Data for processing:
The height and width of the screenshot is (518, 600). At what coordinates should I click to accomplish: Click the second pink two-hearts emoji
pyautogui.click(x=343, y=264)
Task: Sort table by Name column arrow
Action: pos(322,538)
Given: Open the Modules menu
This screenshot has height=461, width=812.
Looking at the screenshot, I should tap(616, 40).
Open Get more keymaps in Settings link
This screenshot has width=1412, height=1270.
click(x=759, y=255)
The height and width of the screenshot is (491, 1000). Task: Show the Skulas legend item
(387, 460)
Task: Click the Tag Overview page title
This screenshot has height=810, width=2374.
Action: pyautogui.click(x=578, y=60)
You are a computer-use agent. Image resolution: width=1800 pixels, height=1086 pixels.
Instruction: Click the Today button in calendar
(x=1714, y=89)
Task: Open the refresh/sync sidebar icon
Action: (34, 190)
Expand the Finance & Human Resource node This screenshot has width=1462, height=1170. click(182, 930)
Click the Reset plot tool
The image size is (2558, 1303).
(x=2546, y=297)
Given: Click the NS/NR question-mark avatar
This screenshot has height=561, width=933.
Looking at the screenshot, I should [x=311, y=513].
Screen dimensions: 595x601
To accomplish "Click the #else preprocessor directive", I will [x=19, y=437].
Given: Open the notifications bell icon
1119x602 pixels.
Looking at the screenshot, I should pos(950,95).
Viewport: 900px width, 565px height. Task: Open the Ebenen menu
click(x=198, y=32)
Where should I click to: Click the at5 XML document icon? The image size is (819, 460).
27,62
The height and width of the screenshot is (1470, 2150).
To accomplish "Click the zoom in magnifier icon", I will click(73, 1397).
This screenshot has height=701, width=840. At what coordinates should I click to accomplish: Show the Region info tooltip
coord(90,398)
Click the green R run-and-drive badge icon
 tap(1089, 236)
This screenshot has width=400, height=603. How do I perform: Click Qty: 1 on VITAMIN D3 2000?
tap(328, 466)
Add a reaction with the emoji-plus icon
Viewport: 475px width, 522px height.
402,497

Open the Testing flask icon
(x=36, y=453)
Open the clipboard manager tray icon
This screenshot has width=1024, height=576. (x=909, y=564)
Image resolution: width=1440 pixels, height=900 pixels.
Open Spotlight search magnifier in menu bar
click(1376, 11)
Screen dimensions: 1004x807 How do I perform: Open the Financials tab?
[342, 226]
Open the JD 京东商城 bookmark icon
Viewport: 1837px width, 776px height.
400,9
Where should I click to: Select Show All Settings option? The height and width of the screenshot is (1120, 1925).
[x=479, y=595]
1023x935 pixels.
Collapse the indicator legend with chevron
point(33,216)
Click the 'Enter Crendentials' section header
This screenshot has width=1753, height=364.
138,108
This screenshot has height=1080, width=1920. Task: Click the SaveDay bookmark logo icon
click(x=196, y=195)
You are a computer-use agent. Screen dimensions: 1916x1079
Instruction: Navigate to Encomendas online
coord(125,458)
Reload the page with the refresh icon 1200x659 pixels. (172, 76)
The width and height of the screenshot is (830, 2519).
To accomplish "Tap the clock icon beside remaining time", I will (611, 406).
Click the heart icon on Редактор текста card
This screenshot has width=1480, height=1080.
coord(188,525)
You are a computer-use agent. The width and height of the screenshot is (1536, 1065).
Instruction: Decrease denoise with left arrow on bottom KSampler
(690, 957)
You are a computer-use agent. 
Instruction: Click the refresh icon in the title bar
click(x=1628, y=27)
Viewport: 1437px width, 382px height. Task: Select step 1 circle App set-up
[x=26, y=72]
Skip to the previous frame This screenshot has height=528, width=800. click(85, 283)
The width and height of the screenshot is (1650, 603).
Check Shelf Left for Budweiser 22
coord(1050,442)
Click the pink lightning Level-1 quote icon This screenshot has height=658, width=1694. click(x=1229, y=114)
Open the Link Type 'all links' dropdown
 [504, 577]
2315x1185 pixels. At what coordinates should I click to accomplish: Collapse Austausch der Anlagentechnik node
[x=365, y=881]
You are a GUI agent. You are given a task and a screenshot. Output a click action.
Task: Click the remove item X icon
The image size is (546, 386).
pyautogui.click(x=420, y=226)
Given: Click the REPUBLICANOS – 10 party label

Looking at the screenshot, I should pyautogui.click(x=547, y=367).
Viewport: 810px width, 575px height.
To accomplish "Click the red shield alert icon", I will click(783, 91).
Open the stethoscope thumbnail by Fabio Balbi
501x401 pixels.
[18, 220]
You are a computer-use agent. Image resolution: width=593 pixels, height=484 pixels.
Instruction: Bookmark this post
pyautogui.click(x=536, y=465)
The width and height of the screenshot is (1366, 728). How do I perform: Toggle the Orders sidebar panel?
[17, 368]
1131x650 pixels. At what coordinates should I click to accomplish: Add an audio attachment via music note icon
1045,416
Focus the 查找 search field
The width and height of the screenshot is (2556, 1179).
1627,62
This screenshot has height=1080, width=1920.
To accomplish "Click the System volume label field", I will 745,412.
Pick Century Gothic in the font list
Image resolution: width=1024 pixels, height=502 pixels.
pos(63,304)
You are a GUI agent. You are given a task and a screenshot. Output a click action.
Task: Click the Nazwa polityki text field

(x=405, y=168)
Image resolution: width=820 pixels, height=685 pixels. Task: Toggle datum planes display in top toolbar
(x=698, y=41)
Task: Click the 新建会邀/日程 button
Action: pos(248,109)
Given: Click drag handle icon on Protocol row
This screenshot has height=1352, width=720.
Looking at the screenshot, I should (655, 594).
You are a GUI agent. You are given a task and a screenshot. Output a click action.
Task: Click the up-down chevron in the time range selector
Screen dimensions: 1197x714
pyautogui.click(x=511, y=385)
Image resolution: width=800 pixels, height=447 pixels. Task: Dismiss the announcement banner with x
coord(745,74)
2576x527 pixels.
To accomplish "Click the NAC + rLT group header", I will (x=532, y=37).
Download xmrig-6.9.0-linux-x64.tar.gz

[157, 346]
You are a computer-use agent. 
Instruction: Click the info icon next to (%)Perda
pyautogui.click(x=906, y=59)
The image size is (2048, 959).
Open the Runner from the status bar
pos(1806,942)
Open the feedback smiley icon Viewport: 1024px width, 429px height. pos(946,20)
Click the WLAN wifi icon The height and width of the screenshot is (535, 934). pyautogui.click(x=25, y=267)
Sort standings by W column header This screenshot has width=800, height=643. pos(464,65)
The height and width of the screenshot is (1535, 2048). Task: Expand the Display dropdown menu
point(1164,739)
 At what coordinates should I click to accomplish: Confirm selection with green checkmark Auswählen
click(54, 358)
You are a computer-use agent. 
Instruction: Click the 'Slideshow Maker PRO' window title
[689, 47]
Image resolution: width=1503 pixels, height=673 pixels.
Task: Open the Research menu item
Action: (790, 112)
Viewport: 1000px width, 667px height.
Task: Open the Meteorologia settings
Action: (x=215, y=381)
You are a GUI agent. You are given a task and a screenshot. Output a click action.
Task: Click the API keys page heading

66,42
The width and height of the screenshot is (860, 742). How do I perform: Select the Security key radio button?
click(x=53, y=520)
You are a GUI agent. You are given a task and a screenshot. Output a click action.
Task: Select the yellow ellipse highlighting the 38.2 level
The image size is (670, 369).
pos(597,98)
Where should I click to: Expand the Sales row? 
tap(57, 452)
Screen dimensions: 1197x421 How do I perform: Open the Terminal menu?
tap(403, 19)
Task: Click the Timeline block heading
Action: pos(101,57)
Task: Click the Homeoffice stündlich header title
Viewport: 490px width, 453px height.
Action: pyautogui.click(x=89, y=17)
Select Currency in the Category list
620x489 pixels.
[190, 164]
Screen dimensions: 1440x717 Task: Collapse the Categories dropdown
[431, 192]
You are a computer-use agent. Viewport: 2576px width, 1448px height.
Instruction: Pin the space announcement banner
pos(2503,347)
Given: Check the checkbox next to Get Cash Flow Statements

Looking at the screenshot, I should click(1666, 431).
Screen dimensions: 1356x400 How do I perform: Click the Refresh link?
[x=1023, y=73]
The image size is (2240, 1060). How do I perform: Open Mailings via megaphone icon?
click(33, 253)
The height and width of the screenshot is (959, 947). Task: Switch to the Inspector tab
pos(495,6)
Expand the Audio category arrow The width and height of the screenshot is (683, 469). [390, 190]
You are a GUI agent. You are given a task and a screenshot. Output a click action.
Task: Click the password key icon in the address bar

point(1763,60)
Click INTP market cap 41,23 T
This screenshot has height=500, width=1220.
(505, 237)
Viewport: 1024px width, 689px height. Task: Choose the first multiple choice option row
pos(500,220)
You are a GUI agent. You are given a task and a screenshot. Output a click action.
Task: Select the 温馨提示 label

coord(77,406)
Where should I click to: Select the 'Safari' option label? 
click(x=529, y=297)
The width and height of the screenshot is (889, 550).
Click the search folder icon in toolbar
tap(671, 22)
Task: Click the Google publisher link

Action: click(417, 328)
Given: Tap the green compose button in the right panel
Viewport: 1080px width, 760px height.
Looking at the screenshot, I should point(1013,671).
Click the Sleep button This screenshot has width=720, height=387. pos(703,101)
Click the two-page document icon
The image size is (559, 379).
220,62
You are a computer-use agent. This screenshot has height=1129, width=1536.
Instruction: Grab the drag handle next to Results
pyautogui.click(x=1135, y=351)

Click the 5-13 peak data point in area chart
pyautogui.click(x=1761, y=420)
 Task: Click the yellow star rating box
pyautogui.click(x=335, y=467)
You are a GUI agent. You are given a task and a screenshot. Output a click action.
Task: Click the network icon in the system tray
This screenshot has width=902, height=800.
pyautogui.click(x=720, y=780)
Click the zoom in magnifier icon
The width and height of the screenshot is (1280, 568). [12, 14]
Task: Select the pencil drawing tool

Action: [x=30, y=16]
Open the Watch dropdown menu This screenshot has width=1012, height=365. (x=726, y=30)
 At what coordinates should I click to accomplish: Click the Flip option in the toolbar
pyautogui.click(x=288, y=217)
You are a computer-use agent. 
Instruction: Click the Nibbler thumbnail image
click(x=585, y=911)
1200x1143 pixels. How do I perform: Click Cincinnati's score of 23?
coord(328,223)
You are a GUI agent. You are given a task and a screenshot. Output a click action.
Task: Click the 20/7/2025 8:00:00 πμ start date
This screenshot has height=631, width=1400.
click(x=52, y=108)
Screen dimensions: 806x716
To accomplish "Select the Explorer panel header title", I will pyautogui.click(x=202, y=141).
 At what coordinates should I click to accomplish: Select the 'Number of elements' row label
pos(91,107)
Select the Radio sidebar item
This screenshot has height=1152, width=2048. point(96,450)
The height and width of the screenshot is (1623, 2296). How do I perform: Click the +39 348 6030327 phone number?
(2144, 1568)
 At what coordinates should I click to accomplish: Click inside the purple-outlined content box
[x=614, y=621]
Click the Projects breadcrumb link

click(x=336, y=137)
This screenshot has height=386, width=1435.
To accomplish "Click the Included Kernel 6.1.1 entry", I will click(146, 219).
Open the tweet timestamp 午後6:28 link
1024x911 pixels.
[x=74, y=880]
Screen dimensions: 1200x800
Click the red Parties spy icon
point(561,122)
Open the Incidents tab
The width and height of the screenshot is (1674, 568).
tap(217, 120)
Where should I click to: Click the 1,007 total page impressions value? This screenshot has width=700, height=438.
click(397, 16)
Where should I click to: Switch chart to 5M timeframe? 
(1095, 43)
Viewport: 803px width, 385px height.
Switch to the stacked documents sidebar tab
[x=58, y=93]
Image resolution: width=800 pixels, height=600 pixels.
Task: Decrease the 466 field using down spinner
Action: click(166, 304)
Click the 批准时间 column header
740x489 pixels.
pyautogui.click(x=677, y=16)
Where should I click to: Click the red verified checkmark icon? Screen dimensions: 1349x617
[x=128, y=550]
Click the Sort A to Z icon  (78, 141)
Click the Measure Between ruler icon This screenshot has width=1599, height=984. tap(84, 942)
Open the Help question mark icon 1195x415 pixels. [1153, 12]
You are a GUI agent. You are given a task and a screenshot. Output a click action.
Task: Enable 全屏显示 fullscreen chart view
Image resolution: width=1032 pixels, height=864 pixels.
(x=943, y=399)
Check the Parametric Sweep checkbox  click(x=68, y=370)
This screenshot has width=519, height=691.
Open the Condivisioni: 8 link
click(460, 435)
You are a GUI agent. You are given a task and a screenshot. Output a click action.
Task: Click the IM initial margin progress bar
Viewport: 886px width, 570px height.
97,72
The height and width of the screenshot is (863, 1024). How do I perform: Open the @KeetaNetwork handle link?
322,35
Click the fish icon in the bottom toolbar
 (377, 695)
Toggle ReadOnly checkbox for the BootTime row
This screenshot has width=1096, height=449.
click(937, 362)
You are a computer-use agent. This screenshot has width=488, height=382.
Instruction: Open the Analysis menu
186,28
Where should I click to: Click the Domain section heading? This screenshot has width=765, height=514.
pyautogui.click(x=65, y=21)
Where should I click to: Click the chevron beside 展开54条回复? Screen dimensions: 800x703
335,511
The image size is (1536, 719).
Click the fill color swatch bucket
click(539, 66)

What is expected:
Copy the entries above verbatim, from the line containing "1200x1143 pixels. How" up to and including the line containing "Check the Parametric".

Reply to the exercise:
1200x1143 pixels. How do I perform: Click Cincinnati's score of 23?
coord(328,223)
You are a GUI agent. You are given a task and a screenshot. Output a click action.
Task: Click the 20/7/2025 8:00:00 πμ start date
This screenshot has height=631, width=1400.
click(x=52, y=108)
Screen dimensions: 806x716
To accomplish "Select the Explorer panel header title", I will pyautogui.click(x=202, y=141).
 At what coordinates should I click to accomplish: Select the 'Number of elements' row label
pos(91,107)
Select the Radio sidebar item
This screenshot has height=1152, width=2048. point(96,450)
The height and width of the screenshot is (1623, 2296). How do I perform: Click the +39 348 6030327 phone number?
(2144, 1568)
 At what coordinates should I click to accomplish: Click inside the purple-outlined content box
[x=614, y=621]
Click the Projects breadcrumb link

click(x=336, y=137)
This screenshot has height=386, width=1435.
To accomplish "Click the Included Kernel 6.1.1 entry", I will click(146, 219).
Open the tweet timestamp 午後6:28 link
1024x911 pixels.
[x=74, y=880]
Screen dimensions: 1200x800
Click the red Parties spy icon
point(561,122)
Open the Incidents tab
The width and height of the screenshot is (1674, 568).
tap(217, 120)
Where should I click to: Click the 1,007 total page impressions value? This screenshot has width=700, height=438.
click(397, 16)
Where should I click to: Switch chart to 5M timeframe? 
(1095, 43)
Viewport: 803px width, 385px height.
Switch to the stacked documents sidebar tab
[x=58, y=93]
Image resolution: width=800 pixels, height=600 pixels.
Task: Decrease the 466 field using down spinner
Action: click(166, 304)
Click the 批准时间 column header
740x489 pixels.
pyautogui.click(x=677, y=16)
Where should I click to: Click the red verified checkmark icon? Screen dimensions: 1349x617
[x=128, y=550]
Click the Sort A to Z icon  (78, 141)
Click the Measure Between ruler icon This screenshot has width=1599, height=984. tap(84, 942)
Open the Help question mark icon 1195x415 pixels. [1153, 12]
You are a GUI agent. You are given a task and a screenshot. Output a click action.
Task: Enable 全屏显示 fullscreen chart view
Image resolution: width=1032 pixels, height=864 pixels.
(x=943, y=399)
Check the Parametric Sweep checkbox  click(x=68, y=370)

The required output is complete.